Potsdam, 18 novembre 1777.

J'attends votre ouvrage instructif sur les abus de la législation, et avec impatience, persuadé que j'y trouverai l'utile et l'agréable. Il paraît que l'Europe est à présent en train de s'éclairer sur tous les objets qui influent le plus au bien de l'humanité; et il faut vous rendre le témoignage que vous avez plus contribué qu'aucun de vos contemporains à l'éclairer au flambeau de la philosophie. Pour vos Velches, sur lesquels vous glosez, je croirais que, en les prenant en masse, ils sont à peu près semblables aux autres habitants de ce globe; ils ont peut-être quelque chose de trop impétueux dans leur vivacité, qui dégénère même en férocité. D'ailleurs, l'homme est une espèce assez méchante, à laquelle il faut partout des principes réprimants, ou sa méchanceté foncière renverserait toutes les bornes de l'honnêteté, et même de la bienséance. Souvenez-vous que si vos Français vont de l'échafaud au spectacle, Cicéron, Atticus, Varron, Catulle, assistaient au spectacle barbare des combats de gladiateurs, et qu'ensuite ils allaient entendre les tragédies d'Ennius et les comédies de Térence. L'habitude gouverne les hommes; la curiosité les attire à l'exécution d'un coupable, et l'ennui les promène à l'Opéra, faute de pouvoir autrement tuer le temps.

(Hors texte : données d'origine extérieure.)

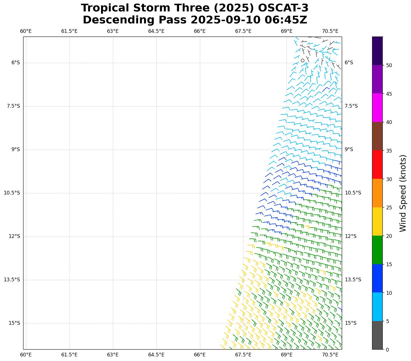The image size is (411, 361).
Task: Click the bottom axis label 60°E
Action: (26, 355)
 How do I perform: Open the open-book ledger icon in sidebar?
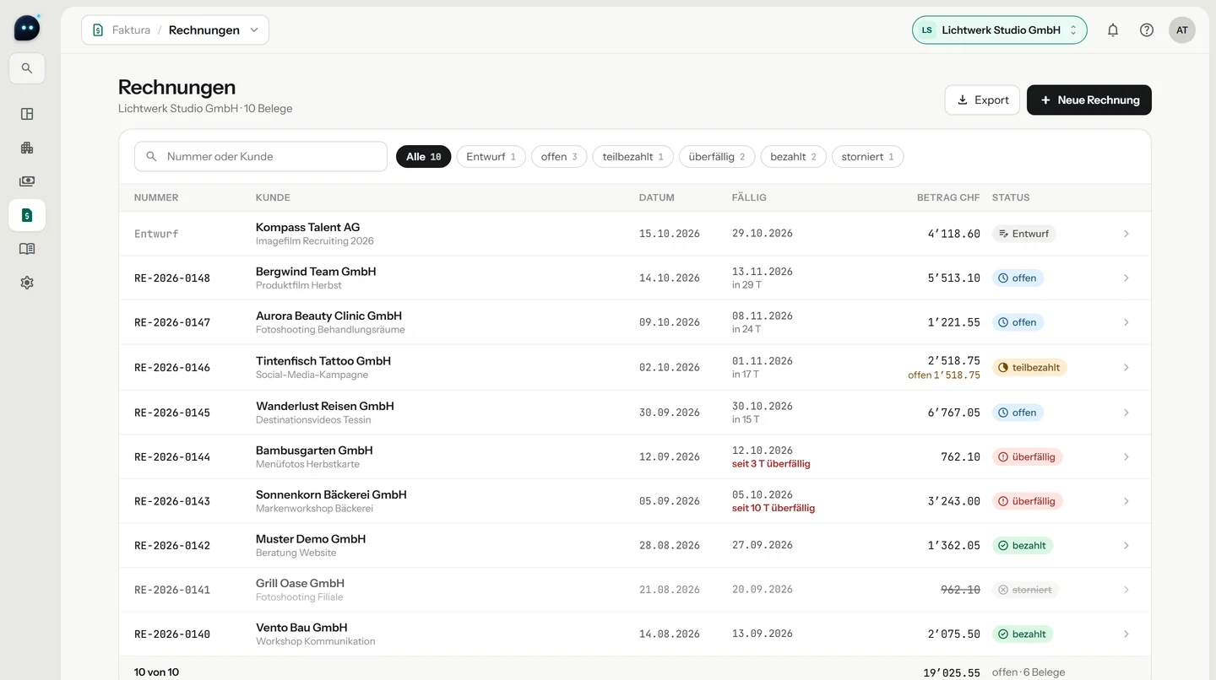(27, 249)
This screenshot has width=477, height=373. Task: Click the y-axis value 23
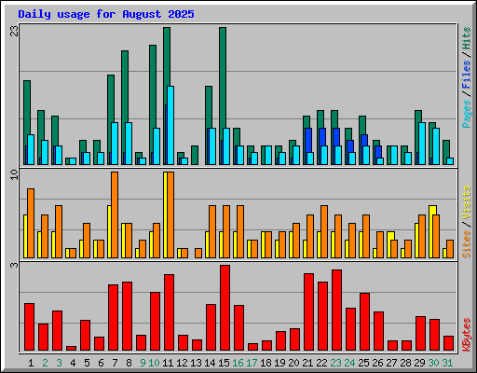coord(14,31)
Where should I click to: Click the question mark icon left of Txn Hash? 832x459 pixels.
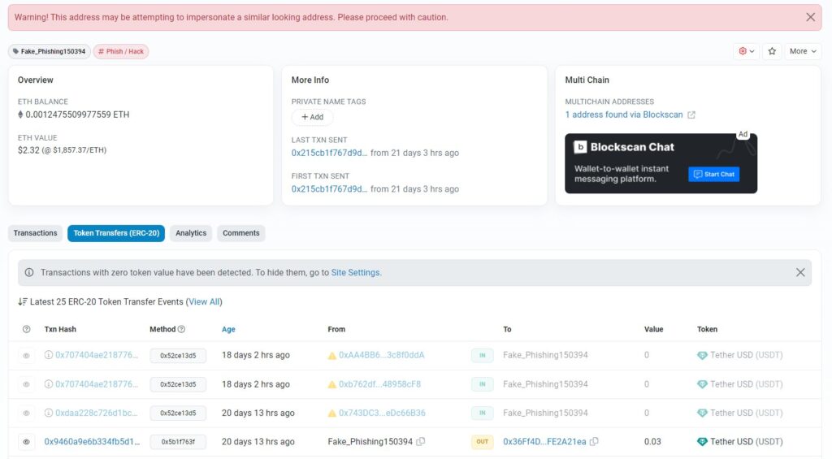pyautogui.click(x=26, y=329)
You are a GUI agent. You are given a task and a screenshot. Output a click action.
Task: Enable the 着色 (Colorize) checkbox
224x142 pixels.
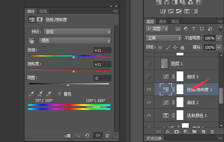(x=59, y=94)
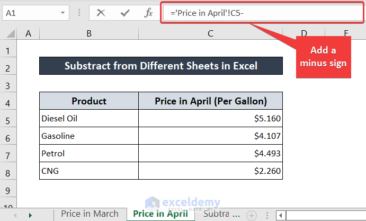Click cell with Diesel Oil price $5.160
This screenshot has height=221, width=366.
(210, 119)
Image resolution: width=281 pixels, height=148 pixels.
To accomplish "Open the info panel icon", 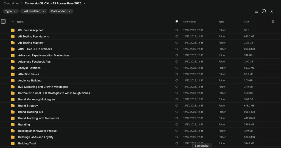I will pyautogui.click(x=264, y=11).
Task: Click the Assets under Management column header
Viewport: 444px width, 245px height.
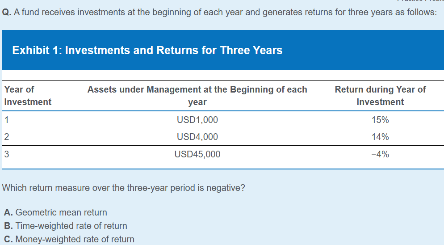Action: 197,96
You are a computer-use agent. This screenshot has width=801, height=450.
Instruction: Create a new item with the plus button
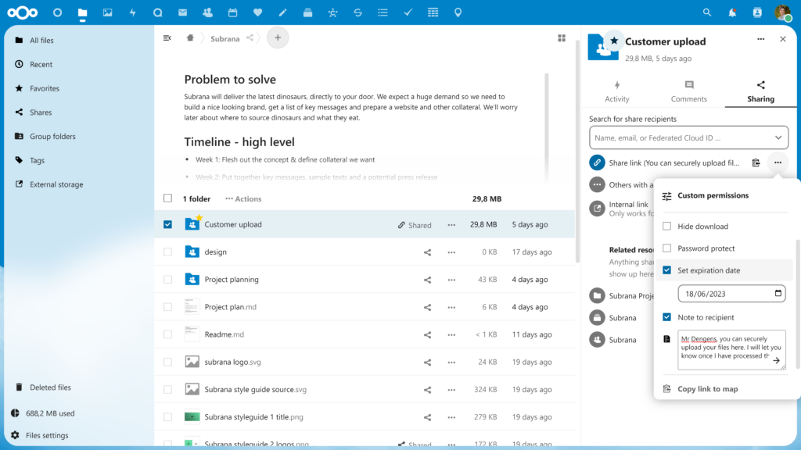click(278, 38)
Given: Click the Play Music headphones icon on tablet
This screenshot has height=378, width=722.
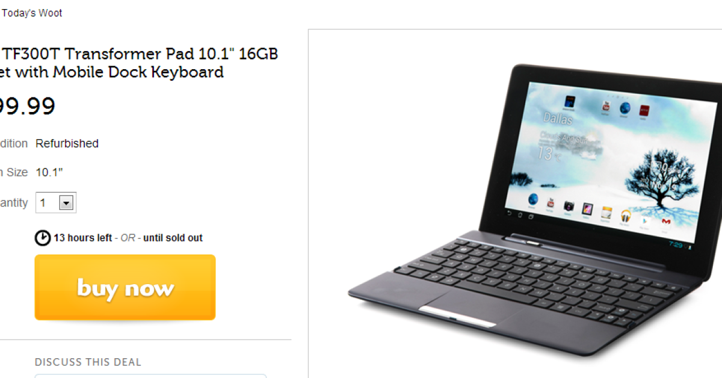Looking at the screenshot, I should tap(626, 215).
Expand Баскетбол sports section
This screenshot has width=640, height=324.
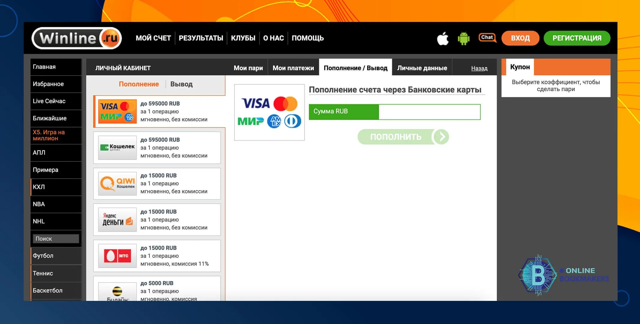[47, 290]
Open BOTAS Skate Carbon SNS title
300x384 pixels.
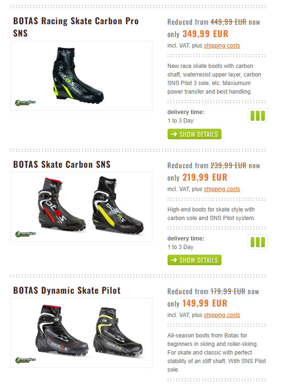click(x=62, y=164)
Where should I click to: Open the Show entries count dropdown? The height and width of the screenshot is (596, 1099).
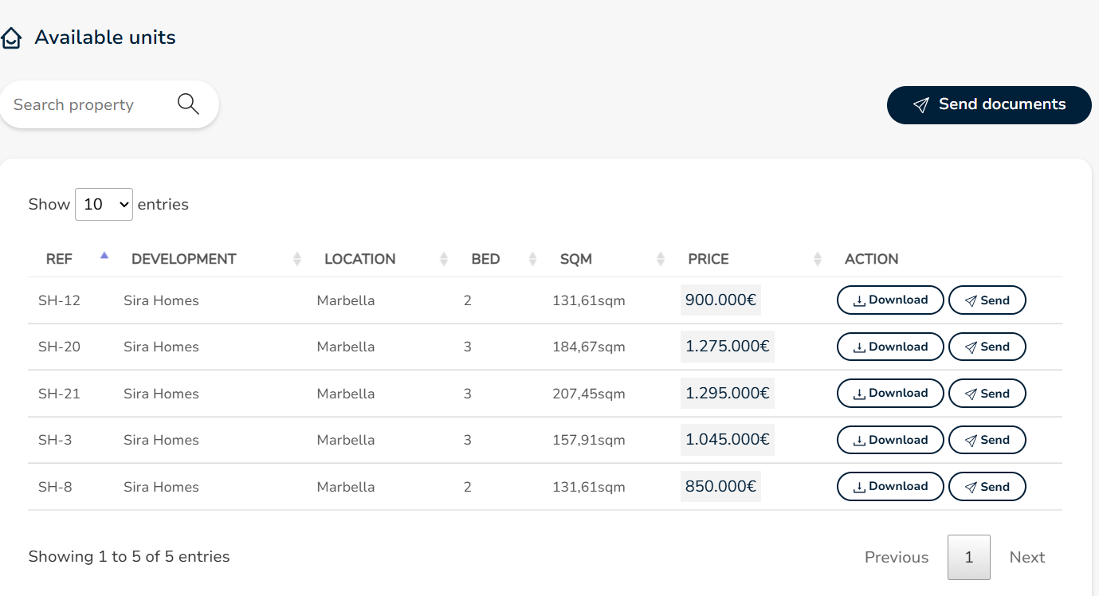tap(104, 205)
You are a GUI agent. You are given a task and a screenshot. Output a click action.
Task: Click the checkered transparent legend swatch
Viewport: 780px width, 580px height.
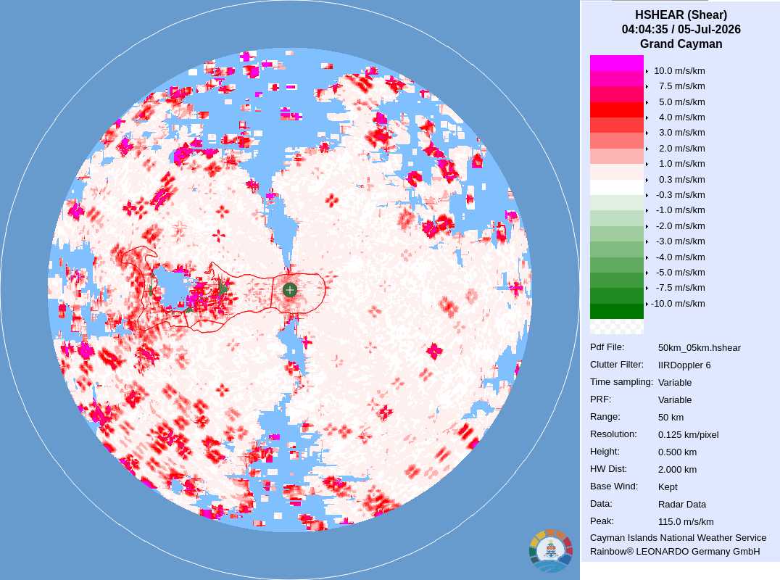[616, 326]
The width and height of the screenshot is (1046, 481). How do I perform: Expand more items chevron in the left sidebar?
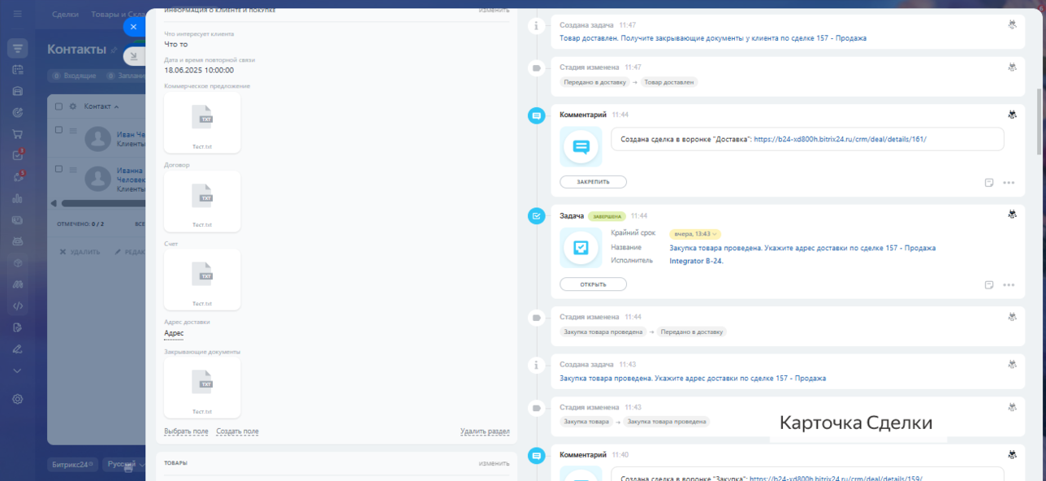click(17, 371)
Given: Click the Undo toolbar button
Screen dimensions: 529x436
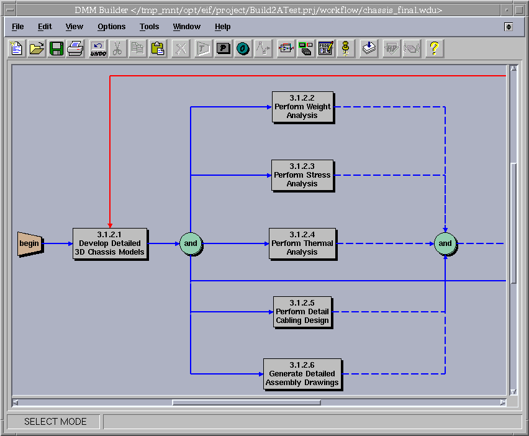Looking at the screenshot, I should point(98,48).
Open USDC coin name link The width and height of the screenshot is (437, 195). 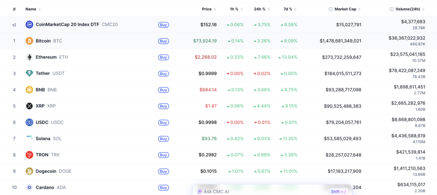[x=50, y=122]
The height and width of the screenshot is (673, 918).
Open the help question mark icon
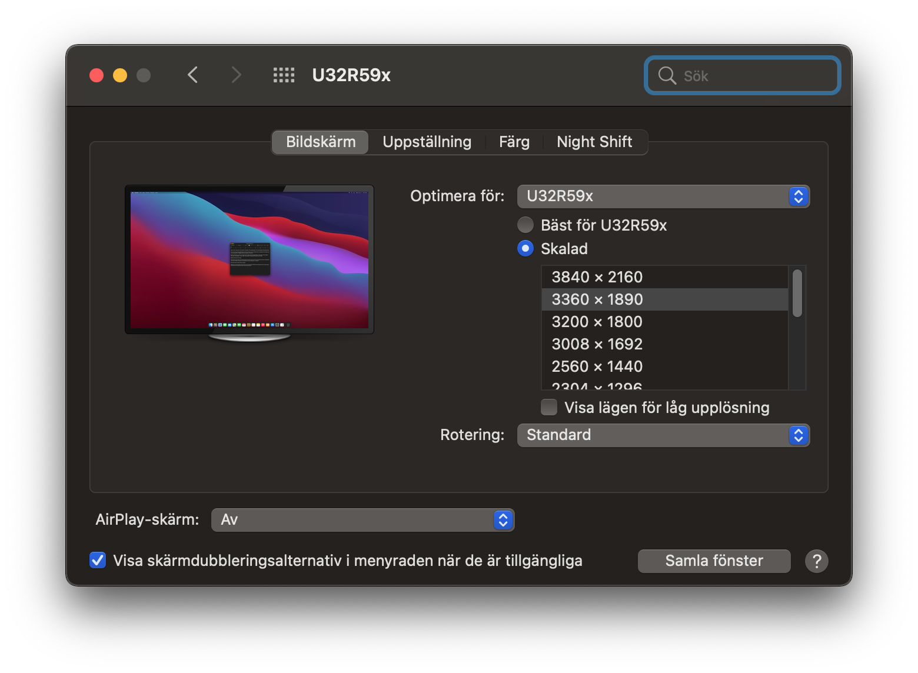(x=817, y=561)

Il y a des fainéants dans toutes les grandes villes, et peu de gens qui aient acquis assez de connaissances pour se former le goût. Quelques personnes, qui passent pour habiles, décident du sort des pièces; et des ignorants, incapables de juger par eux-mêmes, répètent ce que les autres ont dit. Ces jugements ne se bornent pas aux pièces de théâtre; ils se font remarquer universellement, et constituent ce qu'on appelle la réputation des hommes. Et voilà les solides appuis sur lesquels est fondée la renommée! Vanité des vanités!